While in the GLAC lobby, Eli runs into Amy Sedaris’s cheerily manipulative Stacie Hall, who once stole the cheese lobby from him. She suggests they get drinks; they’re up for the same job so often, they ought to be friends. Eli agrees, then calls GLAC, posing as Stacie’s assistant, and asks the receptionist to relay to Stacie that her eleven o’clock meeting with Rush Limbaugh has been moved to noon. Hehe.
Their Machiavellian power plays continue to the bar, where Stacie orders them some drink with mulled wine and brandy, then piles on whipped cream. (Did she bring her own supply?) Like Elsbeth, Stacie has her some quirks. She’s trying not to curse so much, so she says “fish” instead of “fuck.” Speaking of fishing, she tells Eli, “I desire you.” Eli takes the bait. “Well go ahead, make the first movie. Right here. I’m ready. You’re the one who desires me. I’m pliable. So ply me.” No plying happens, this time, but there is some hot talk about the destabilize-your-enemy war strategies of Sun Tzu versus the impenetrable ancient Israeli fort Masada (which clearly represents Eli in all his Jewiness). Their encounter ends with Stacie spraying Eli’s hand with whipped cream an licking it off. “Okay.

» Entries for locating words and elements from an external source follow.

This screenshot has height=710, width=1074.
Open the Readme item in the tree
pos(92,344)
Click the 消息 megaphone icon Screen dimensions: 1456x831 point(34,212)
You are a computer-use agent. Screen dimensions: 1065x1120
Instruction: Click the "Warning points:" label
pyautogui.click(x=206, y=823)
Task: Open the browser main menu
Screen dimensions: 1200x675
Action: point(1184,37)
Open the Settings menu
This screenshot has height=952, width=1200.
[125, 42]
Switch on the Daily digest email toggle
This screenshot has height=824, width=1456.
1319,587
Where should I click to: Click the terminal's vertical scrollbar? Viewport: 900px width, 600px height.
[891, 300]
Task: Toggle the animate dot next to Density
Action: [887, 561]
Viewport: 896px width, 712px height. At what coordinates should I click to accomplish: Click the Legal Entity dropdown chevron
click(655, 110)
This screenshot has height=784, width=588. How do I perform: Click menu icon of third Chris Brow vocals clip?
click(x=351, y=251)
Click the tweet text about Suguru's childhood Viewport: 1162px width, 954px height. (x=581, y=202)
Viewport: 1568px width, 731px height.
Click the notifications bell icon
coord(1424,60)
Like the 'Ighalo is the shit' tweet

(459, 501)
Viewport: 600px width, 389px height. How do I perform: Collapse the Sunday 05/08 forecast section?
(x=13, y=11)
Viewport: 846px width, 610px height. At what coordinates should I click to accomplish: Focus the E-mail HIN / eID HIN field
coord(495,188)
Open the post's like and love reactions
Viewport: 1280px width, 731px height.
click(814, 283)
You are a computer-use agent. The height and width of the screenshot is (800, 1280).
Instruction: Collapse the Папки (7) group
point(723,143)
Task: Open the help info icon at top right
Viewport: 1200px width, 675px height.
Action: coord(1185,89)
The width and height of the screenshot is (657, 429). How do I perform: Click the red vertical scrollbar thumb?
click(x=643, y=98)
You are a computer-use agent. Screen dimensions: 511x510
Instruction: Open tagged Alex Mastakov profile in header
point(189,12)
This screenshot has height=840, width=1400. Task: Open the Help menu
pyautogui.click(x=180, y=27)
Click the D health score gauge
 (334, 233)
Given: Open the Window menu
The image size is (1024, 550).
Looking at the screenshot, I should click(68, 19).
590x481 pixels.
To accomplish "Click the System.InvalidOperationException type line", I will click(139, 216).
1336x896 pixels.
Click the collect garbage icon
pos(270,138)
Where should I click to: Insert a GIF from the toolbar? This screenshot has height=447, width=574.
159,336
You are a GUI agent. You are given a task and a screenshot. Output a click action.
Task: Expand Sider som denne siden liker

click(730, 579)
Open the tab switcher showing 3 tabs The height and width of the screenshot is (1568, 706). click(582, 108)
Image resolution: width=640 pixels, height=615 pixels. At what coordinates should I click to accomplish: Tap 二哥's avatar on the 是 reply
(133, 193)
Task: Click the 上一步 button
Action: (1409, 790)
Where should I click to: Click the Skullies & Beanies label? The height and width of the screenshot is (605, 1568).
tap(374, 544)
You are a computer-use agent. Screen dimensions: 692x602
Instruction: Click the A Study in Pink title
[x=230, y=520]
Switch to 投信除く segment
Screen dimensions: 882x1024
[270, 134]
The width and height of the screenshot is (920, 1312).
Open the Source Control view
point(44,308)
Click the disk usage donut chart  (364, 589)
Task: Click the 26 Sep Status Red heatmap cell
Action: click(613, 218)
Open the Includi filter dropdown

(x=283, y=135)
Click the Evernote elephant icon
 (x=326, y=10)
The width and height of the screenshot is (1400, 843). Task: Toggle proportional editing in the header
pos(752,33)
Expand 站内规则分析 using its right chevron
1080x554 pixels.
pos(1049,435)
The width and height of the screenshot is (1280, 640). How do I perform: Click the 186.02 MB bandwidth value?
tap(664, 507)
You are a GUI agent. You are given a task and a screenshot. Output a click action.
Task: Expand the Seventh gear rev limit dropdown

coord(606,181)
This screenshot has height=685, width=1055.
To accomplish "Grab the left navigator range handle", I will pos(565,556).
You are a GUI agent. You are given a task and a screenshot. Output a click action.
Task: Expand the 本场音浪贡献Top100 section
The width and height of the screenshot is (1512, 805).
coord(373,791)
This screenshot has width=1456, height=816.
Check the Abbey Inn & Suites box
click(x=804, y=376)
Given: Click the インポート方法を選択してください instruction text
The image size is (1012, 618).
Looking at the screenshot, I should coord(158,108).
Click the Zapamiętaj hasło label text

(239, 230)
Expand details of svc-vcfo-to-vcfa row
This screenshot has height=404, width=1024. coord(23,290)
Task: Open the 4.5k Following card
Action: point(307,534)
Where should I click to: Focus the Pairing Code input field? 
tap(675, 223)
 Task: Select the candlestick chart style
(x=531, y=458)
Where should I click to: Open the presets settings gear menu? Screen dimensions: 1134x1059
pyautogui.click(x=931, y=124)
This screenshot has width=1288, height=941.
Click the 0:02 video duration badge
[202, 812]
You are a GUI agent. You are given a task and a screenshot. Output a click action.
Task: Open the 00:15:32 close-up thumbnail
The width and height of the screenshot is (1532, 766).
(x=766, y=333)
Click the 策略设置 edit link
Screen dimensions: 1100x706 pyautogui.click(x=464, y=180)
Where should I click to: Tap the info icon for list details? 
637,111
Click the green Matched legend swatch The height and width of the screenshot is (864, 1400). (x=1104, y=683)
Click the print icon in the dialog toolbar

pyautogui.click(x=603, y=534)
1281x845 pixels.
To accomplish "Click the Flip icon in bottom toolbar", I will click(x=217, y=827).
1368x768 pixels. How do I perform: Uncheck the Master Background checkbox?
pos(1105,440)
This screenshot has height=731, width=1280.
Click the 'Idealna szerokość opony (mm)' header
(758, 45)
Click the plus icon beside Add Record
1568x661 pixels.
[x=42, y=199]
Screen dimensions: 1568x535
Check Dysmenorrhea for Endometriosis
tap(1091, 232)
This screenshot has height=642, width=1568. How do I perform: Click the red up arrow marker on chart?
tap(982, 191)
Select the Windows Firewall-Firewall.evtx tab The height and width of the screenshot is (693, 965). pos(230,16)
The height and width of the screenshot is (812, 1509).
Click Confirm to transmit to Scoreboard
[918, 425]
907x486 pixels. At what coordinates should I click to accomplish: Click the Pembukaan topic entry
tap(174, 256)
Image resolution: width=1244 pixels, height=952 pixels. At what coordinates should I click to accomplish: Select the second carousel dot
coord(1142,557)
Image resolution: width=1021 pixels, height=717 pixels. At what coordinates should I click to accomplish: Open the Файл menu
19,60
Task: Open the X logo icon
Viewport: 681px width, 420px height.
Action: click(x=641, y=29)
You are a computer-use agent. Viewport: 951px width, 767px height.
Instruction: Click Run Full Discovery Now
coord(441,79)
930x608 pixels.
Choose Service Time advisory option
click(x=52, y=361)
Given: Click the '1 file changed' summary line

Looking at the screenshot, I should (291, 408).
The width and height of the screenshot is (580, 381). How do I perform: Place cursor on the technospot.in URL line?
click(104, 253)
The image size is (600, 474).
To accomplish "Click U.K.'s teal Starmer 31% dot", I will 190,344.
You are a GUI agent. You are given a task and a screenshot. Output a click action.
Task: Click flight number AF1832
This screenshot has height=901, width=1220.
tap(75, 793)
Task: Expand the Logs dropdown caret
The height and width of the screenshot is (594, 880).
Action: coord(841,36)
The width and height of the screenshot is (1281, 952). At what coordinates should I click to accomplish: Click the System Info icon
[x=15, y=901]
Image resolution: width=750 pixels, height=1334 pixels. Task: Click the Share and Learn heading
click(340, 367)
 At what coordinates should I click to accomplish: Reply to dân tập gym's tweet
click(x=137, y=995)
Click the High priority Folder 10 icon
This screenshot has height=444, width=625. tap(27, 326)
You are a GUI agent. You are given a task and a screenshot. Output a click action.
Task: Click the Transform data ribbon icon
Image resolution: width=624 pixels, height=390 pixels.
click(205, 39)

This is lacking subtlety,” Eli observes.
Meanwhile, Caitlin once again proves that she’s not just a dumb blonde who got her job through nepotism. (Though nepotism isn’t all bad: In a rare moment of being human, David Lee marches into Eli’s office and tells him to stop fucking with her; that she is the only thing he loves in this world.) From reading gay blogs — guess she and Eli have something in common — Caitlin realizes that GLAC isn’t looking for a crisis manager to go up against the Defense of Marriage Act, but for someone who can save the ass of the head of their board, who wrote a letter supporting the AT&T merger with T-Mobile, and then got a $60,000 grant from AT&T. Eli changes his pitch last minute and wins the lucrative account. This he tells Stacie over more playing chicken at the bar. They crash into the world’s most awkward kiss (it’s Alan Cumming and Amy Sedaris; even they’re not good enough actors to make us believe that would actually happen). Still, it’s hilarious. Eli tells Stacie he got the GLAC account, “but I still desire you.” “Okay,” she says. “Let’s go. Let’s have intercourse.”
And then as Eli is pulling up his pants, hair tousled after some mighty good “fishing” that he spots Parker Posey’s face on a brochure for “Vanessa Gold for State Senate.” So Stacie is going to be running Eli’s ex-wife’s campaign. This should be good.
Meanwhile, Alicia is pacing the kitchen, getting ready to tell her kids about what she had to admit in court when Kalinda calls to give her the news that Will wasn’t indicted. They’re having a party to celebrate, and Will and Diane dance like a couple on their golden anniversary and still in love.
But this being the Good Wife, victory is but fleeting. Peter may have ousted Wendy, but she’s now ready to take her evidence of Will’s infractions to the bar association, which surely will not be as lenient as the grand jury. And what is the true vulnerability Will was trying to hide by throwing Dana the McDermott case? Alicia can’t possibly be the only skeleton that has yet to be exposed. Most important — and this is why I love this show — the trial never answered whether Will did or did not bribe judges. He won because he and the firm were smart about strategy and better at gaining the jury’s sympathy. They didn’t win because Will is innocent. Is he?